The health and well-being of mothers in the region have been a growing concern due to high incidences of maternal deaths in the Caribbean and Latin America which has propelled the Pan American Health Organization to partner with other United Nations to launch a public campaign.

The campaign was launched on Wednesday (March 8), a day that is also recognised as International Women’s Day, to encourage countries in the region to reduce maternal mortality.

The campaign will focus on the dissemination of social media messages and country-specific actions throughout May. It also includes a call for action to all of society to protect women and newborns.

According to PAHO’s data,  8,400 women die each year in the region from complications in pregnancy, childbirth and postpartum.

High blood pressure, severe bleeding, and complications from unsafe abortion are the most common causes.
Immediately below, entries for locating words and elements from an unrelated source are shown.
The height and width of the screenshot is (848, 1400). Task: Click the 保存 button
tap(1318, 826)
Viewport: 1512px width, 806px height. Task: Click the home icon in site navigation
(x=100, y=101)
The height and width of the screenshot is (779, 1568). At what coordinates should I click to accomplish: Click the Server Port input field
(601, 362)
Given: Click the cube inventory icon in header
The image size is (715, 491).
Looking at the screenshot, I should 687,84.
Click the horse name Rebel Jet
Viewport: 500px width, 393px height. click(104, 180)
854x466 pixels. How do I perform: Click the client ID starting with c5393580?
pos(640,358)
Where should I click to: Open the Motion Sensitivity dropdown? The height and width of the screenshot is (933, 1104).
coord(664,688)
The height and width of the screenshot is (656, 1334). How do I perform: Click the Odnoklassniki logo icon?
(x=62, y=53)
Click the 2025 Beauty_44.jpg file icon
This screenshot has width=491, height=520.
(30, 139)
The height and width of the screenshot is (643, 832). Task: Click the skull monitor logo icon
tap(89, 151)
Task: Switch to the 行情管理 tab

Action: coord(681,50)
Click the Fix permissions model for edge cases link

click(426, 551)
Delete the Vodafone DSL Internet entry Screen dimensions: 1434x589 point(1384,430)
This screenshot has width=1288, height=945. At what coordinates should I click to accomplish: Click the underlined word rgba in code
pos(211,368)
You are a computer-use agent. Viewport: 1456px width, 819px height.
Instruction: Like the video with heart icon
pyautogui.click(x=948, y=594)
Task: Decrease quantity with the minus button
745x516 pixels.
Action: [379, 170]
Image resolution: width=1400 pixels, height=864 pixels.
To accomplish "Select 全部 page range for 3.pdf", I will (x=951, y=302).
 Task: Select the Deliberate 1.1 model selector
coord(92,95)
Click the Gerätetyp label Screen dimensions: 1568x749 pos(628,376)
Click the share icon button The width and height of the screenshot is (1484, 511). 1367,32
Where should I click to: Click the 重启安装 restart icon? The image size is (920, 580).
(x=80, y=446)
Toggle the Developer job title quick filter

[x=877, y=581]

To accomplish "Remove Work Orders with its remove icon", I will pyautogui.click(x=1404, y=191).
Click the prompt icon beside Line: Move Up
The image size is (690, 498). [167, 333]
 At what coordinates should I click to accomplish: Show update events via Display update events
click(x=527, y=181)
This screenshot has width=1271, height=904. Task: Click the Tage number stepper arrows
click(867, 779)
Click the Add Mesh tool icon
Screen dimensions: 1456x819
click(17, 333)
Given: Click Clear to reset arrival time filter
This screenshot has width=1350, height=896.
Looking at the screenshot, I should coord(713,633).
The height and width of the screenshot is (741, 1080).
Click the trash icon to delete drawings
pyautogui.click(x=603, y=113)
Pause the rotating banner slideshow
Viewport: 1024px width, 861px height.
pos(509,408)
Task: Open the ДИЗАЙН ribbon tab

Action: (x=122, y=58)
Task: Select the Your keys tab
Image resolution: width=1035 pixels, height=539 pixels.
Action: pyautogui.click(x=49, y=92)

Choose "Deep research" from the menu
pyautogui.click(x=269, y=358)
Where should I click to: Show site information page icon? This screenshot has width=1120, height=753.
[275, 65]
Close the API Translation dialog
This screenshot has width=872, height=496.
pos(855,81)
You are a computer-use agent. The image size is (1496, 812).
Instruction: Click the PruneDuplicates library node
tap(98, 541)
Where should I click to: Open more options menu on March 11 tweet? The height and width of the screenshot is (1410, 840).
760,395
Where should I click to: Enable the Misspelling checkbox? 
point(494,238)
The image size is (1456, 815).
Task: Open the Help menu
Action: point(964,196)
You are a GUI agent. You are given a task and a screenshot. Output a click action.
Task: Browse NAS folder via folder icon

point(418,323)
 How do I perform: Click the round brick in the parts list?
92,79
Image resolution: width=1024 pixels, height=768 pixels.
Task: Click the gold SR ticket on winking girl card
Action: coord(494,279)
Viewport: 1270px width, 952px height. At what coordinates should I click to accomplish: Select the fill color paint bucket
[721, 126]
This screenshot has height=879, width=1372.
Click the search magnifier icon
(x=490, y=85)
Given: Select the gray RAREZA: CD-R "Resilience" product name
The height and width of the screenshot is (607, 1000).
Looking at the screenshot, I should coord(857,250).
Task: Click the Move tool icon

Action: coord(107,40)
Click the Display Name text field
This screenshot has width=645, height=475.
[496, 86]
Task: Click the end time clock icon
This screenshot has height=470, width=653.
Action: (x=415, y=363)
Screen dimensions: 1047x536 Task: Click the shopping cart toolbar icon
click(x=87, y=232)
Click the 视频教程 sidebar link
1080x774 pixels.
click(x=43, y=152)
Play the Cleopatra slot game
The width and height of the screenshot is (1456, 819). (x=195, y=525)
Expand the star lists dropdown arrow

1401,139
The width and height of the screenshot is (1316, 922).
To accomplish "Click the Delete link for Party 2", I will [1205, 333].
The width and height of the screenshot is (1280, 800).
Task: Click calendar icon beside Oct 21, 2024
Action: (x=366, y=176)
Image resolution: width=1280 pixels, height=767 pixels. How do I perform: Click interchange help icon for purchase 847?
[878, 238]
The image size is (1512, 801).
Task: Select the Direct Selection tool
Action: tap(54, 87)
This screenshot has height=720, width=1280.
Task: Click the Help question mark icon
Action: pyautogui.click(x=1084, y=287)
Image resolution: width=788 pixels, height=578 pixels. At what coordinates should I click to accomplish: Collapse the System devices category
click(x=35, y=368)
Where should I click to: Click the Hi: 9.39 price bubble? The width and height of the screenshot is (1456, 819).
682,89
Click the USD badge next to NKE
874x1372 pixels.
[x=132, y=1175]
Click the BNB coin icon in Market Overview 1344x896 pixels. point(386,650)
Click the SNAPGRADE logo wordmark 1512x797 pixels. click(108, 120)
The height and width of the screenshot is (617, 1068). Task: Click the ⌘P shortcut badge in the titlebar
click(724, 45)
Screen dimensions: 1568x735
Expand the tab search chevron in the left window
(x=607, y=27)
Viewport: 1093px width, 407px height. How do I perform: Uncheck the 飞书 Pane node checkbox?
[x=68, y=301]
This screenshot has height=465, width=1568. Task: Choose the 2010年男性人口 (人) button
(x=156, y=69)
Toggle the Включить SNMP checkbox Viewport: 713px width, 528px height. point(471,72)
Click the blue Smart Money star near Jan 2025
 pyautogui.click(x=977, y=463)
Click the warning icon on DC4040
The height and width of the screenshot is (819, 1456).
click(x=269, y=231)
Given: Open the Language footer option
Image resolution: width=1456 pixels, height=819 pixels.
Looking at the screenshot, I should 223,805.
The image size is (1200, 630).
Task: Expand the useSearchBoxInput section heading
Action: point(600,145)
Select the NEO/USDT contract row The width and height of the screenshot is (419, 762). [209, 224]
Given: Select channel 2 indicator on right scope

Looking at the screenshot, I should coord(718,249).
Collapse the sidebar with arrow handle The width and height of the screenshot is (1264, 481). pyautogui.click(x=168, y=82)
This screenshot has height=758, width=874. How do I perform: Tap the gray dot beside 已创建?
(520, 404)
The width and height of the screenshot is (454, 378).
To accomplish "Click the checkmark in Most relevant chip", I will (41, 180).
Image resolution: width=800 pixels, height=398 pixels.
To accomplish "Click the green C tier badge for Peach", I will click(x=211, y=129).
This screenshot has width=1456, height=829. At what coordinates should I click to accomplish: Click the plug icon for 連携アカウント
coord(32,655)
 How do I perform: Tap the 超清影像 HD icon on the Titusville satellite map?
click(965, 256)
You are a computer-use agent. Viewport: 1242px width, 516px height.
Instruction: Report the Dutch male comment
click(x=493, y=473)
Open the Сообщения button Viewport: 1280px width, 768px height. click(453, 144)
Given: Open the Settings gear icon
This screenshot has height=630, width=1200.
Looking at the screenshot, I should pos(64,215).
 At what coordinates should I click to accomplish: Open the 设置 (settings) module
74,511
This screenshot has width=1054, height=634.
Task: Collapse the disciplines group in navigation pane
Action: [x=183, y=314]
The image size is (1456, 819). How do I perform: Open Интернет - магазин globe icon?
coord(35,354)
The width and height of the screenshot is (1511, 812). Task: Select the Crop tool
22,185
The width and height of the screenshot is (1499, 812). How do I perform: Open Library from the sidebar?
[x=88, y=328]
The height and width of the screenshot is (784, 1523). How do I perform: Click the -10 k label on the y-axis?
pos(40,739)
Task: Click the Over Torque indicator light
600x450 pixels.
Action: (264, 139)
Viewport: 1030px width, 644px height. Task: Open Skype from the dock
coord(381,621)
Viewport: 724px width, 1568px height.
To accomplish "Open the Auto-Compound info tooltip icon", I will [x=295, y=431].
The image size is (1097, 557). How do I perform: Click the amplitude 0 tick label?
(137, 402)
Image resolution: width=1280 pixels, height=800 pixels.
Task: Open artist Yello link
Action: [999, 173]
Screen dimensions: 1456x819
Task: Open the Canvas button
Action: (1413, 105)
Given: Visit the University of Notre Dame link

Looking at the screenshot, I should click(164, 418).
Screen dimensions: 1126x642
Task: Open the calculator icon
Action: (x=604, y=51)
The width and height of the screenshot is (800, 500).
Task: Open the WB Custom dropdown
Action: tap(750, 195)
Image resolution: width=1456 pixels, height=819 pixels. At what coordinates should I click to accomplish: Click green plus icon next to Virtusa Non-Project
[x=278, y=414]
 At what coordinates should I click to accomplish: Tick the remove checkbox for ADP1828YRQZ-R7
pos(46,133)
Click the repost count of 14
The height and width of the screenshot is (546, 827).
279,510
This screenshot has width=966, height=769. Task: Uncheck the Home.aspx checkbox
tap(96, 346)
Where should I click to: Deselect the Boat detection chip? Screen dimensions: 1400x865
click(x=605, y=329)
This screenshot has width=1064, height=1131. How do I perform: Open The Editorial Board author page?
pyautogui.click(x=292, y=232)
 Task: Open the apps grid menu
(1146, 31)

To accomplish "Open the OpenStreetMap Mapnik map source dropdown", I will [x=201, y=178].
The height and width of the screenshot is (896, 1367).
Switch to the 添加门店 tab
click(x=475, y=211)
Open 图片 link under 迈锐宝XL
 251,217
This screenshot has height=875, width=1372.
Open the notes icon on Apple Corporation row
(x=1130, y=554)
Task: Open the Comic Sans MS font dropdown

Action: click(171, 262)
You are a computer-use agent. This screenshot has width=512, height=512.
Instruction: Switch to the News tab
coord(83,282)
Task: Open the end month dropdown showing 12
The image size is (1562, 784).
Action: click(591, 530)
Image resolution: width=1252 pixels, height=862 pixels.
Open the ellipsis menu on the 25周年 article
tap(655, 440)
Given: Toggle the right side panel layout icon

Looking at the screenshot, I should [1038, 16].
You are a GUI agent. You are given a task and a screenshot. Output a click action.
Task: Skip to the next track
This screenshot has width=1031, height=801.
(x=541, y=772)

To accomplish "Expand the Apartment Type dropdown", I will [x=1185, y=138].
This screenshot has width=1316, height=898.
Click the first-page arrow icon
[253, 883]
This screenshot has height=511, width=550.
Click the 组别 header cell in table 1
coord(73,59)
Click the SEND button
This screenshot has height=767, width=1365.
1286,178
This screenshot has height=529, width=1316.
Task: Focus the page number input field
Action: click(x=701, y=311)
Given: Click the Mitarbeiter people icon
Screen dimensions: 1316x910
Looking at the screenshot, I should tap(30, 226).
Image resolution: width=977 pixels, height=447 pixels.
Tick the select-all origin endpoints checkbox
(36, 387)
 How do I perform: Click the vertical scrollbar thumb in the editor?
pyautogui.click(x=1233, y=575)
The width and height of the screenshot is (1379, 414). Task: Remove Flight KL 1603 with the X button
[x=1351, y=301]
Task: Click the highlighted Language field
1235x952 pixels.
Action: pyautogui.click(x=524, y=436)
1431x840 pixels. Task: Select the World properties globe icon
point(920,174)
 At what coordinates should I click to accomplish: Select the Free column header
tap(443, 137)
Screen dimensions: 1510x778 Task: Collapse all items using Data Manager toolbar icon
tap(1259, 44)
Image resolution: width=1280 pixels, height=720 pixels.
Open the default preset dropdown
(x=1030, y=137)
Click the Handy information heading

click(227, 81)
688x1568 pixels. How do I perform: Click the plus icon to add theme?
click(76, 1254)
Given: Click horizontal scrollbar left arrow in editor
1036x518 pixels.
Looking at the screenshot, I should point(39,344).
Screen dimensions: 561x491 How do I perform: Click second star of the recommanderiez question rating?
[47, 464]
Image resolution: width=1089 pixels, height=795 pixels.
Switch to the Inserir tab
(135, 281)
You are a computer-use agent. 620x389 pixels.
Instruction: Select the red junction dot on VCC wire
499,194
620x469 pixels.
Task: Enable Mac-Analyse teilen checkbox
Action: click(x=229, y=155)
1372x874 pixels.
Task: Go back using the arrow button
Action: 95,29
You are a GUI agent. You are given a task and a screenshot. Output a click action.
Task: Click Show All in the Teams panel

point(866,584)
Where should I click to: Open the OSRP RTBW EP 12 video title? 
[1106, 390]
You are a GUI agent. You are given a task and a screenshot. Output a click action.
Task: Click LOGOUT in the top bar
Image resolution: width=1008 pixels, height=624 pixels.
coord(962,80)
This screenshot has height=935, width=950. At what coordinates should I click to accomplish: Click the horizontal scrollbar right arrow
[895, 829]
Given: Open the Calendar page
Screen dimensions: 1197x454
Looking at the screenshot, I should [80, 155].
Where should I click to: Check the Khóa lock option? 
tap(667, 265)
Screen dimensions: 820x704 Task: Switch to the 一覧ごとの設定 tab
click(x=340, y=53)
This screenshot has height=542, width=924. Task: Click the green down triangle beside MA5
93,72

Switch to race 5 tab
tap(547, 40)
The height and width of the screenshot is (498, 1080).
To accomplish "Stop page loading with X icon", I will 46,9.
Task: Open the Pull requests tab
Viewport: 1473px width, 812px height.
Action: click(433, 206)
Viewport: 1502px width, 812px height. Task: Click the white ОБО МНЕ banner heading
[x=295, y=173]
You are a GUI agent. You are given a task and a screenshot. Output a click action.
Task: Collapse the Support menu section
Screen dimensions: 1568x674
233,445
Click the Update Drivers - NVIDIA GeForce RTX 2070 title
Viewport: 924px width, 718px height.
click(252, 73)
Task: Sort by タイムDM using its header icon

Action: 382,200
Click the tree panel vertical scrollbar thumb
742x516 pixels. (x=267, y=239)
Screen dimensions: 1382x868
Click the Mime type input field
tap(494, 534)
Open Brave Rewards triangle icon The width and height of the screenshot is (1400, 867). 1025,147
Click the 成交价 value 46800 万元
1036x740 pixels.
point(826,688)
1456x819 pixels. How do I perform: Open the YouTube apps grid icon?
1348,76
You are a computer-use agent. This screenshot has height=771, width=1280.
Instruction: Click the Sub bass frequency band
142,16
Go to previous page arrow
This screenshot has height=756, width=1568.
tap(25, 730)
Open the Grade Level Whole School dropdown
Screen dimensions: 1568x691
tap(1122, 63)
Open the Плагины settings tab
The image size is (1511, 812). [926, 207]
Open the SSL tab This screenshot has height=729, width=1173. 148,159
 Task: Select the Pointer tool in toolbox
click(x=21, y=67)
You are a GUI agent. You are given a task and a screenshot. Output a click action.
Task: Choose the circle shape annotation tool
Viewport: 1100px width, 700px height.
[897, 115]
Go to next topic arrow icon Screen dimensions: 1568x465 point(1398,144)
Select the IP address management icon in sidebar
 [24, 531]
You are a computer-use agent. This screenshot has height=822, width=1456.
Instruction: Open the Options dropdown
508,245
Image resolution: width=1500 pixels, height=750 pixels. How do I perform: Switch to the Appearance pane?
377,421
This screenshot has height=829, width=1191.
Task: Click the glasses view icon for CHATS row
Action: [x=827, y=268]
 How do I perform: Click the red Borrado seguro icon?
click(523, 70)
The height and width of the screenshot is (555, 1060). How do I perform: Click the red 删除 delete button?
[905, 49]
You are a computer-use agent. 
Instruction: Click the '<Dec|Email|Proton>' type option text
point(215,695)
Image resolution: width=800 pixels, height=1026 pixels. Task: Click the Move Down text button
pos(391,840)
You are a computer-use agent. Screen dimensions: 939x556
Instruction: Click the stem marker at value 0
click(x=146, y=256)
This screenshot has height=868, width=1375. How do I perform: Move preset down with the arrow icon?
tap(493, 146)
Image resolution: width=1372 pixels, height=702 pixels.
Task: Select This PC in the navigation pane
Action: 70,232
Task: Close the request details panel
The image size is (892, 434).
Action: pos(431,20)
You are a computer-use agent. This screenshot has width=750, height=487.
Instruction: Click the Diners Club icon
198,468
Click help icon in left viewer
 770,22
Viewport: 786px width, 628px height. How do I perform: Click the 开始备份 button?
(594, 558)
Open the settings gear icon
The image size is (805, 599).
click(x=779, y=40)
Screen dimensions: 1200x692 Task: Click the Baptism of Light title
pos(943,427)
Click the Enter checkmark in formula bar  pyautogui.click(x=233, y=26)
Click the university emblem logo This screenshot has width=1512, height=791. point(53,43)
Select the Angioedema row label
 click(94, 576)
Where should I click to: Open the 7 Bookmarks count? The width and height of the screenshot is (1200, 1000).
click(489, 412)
However, the health organization notes that nine out of ten of these deaths are preventable through quality care, access to contraception and by reducing inequities in access to care.

Dr Jarbas Barbosa, PAHO director, said during the launch of the campaign that “Too many women, particularly indigenous, Afro-descendant, migrant, low-income and less educated women, continue to die during pregnancy and childbirth.”

“It is time to urgently invest in maternal health and change this unacceptable reality,” he added.

The regional goal set out by PAHO in the Sustainable Health Agenda for the Americas, is less than 30 maternal deaths per 100,000 live births.

 In 2022, the maternal mortality ratio (MMR) in Latin America and the Caribbean was 68 per 100,000 live births.

MMR refers to maternal deaths per 100,000 live births for women of reproductive age (15-49 years), while maternal mortality refers to deaths due to complications during pregnancy or childbirth.

According to PAHO, the COVID-19 pandemic caused a 20-year setback in maternal health in the region, with a 15per cent increase in maternal mortality between 2016 and 2020, following a 16. 4 per cent reduction between 1990 and 2015.

Jamaica’s MMR in 2020 stood at 99 per 100,000 live births compared to 83 per 100,000 live births in 2015.

Trinidad and Tobago had the lowest MMR in the region, at 27 per 100,000 live births, followed by Cuba and Barbados which both had ratios of 39 per 100,000 live births. Jamaica had the fourth-highest MMR in the region.

Bahamas’ MMR stood at 77 per 100,000 live births, Guyana’s 112 per 100,000 live births while Haiti recorded the highest with 350 per 100,000 live births.